Work request: The span to repeat in the listing below runs from the line containing "Given: Copy the response body to clipboard" to the line containing "Choose Staging in the environment list", inclusive. Repeat it exactly, and only it.

Data extract:
'''
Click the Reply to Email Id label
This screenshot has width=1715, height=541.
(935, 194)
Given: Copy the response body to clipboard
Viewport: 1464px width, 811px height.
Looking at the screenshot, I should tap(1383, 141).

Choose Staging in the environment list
'''
'''
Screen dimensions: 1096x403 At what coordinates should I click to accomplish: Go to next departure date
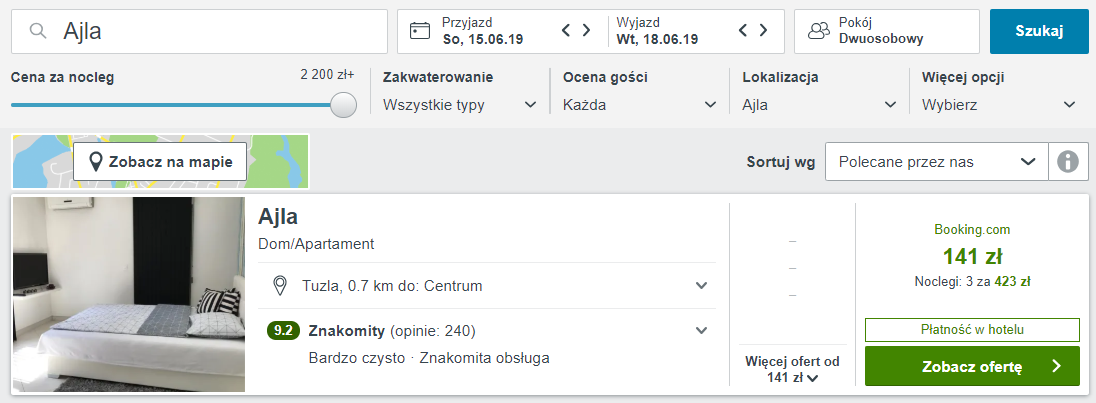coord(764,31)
'''
Written reply:
Given: Copy the response body to clipboard
Viewport: 1464px width, 811px height.
Looking at the screenshot, I should tap(1383, 141).

Choose Staging in the environment list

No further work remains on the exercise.